16
3.12 Execution unit throughput
There is an important distinction between the latency and the throughput of an execution
unit. For example, it takes five clock cycles to do a floating point addition on a Pentium 4.
But it is possible to start a new floating point addition every clock cycle. This means that if
each addition depends on the result of the preceding addition then you will have only one
addition every five clock cycles. But if all the additions are independent then you can have
one addition every clock cycle.
The highest performance that can possibly be obtained in a computationally intensive
program is achieved when none of the time-consumers mentioned in the above sections are
dominating and there are no long dependence-chains. In this case, the performance is
limited by the throughput of the execution units rather than by the latency or by memory
access.
The execution core of modern microprocessors is split between several execution units.
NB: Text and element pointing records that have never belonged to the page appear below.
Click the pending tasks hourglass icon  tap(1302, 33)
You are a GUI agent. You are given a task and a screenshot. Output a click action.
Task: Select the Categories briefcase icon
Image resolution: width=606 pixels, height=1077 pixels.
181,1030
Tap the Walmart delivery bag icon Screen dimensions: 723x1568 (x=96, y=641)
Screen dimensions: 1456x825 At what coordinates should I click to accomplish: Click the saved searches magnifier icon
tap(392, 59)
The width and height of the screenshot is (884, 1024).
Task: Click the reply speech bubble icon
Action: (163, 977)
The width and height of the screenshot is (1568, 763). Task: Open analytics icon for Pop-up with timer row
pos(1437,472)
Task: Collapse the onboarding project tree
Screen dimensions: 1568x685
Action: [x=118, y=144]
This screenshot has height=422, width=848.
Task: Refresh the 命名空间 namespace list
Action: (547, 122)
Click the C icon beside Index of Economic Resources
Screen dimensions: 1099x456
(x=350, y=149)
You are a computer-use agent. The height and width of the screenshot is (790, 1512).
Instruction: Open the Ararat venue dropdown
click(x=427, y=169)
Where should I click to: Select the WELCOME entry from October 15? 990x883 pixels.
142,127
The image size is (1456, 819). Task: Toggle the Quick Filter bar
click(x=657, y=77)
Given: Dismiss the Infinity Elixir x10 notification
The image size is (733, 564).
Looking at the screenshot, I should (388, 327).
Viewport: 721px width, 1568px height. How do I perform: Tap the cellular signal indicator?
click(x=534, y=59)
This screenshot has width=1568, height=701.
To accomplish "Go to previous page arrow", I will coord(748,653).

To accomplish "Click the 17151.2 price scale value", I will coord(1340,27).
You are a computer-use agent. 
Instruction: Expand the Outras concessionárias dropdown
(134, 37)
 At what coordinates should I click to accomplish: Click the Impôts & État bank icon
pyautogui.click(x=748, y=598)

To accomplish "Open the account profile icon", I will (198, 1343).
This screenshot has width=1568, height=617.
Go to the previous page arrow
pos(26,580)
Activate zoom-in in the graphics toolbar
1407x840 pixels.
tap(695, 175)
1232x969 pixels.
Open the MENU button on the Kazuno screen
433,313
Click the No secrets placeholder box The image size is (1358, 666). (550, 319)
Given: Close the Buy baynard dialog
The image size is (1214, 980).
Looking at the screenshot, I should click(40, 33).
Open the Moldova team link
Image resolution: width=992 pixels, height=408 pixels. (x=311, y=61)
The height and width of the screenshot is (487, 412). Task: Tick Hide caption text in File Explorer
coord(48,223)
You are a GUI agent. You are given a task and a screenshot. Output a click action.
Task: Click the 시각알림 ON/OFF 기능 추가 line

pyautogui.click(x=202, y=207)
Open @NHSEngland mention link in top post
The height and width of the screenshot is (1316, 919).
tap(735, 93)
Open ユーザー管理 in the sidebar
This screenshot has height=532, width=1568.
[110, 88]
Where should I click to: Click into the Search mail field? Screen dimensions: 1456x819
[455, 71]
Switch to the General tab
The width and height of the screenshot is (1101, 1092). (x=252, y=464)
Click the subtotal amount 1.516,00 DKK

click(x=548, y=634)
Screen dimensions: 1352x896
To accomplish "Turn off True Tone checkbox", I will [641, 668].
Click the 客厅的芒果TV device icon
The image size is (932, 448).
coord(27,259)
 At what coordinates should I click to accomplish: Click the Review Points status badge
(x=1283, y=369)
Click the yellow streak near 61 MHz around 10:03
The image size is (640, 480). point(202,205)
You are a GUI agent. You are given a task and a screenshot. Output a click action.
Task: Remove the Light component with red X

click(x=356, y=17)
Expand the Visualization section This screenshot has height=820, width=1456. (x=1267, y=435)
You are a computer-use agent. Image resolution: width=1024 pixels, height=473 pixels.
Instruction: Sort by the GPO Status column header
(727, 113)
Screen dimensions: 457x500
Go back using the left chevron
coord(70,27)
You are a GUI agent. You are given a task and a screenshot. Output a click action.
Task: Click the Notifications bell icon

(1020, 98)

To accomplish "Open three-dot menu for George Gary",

Typically, there are two or more integer units, one floating point addition unit, and one
floating point multiplication unit. This means that it is possible to do an integer addition, a
floating point addition, and a floating point multiplication at the same time.
A code that does floating point calculations should therefore preferably have a balanced mix
of additions and multiplications. Subtractions use the same unit as additions. Divisions take
longer time and use the multiplication unit. It is possible to do integer operations in-between
the floating point operations without reducing the performance because the integer
operations use a different execution unit. For example, a loop that does floating point
calculations will typically use integer operations for incrementing a loop counter, comparing
the loop counter with its limit, etc. In most cases, you can assume that these integer
operations do not add to the total computation time.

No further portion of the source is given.